INFORMATION GIVEN:
===============

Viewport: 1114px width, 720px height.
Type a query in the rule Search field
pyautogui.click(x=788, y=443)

===============

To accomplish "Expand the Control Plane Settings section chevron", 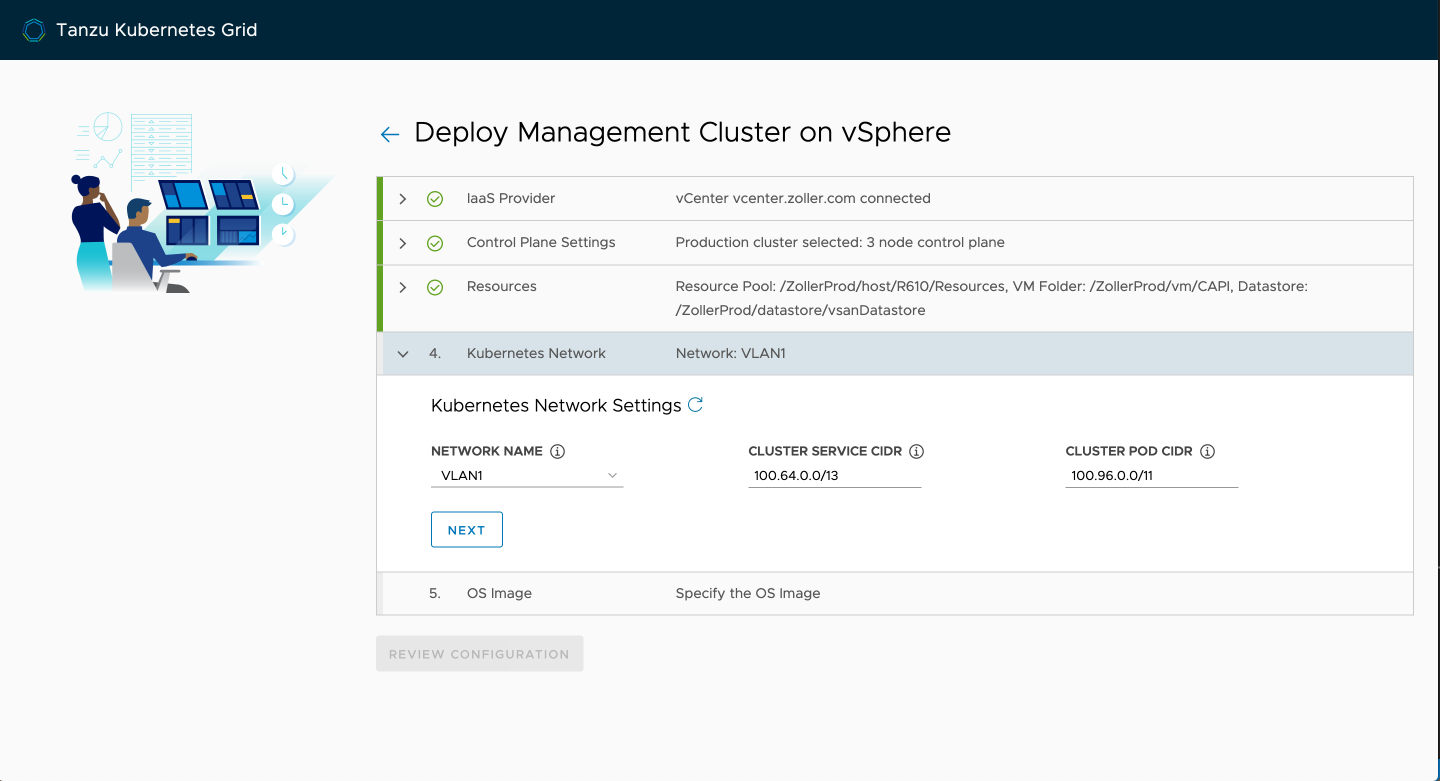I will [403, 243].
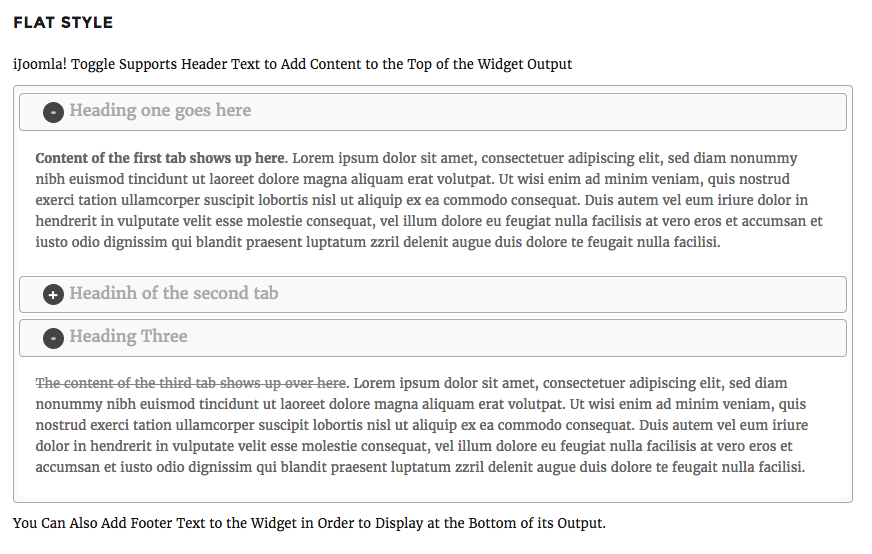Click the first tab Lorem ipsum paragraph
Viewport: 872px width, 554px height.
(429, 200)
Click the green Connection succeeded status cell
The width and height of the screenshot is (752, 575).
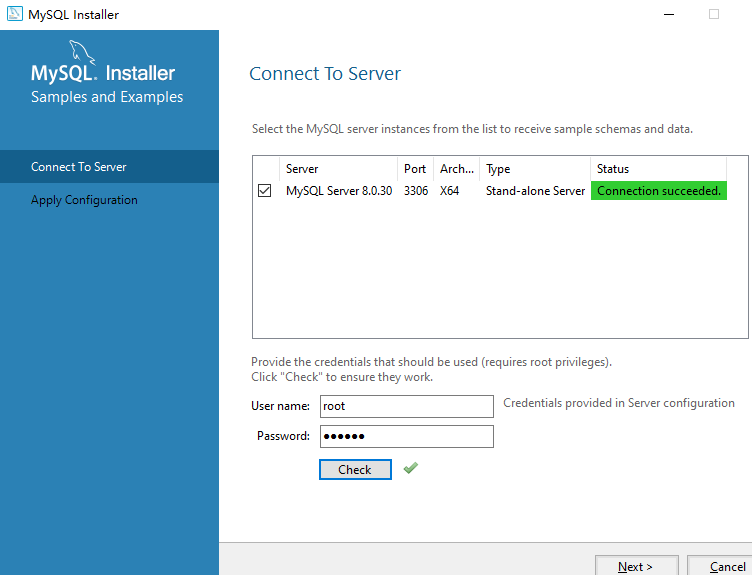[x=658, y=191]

===============

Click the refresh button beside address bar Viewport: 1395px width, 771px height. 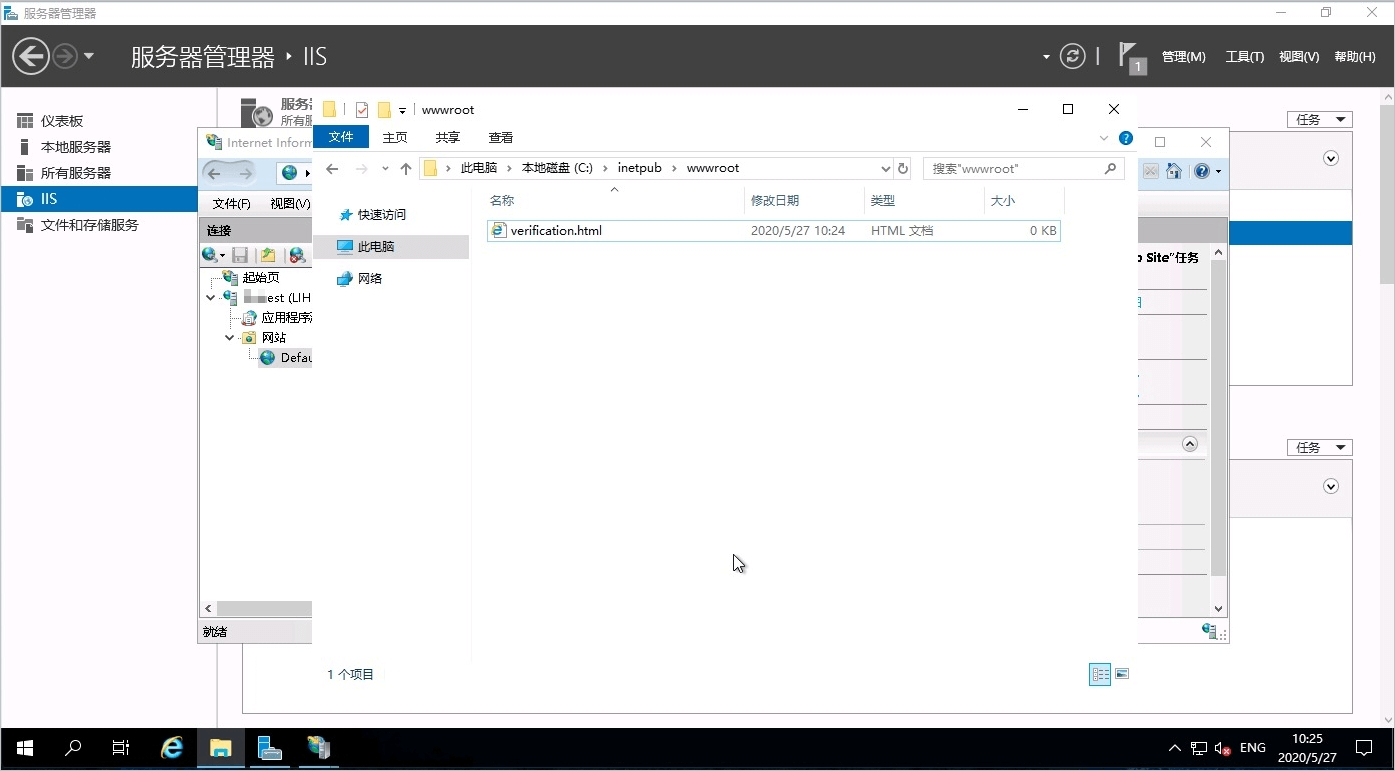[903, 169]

===============

WHAT IS ASKED: Arrange the lines of the records above as a Markdown table with the columns Row and Line, starting at the line that contains "Click the green" and ending at the line that contains "[x=658, y=191]", both included. Skip blank lines and leave the pictures out.

ANSWER TO THIS PROBLEM:
| Row | Line |
|---|---|
| 1 | Click the green Connection succeeded status cell |
| 2 | The width and height of the screenshot is (752, 575). |
| 3 | [x=658, y=191] |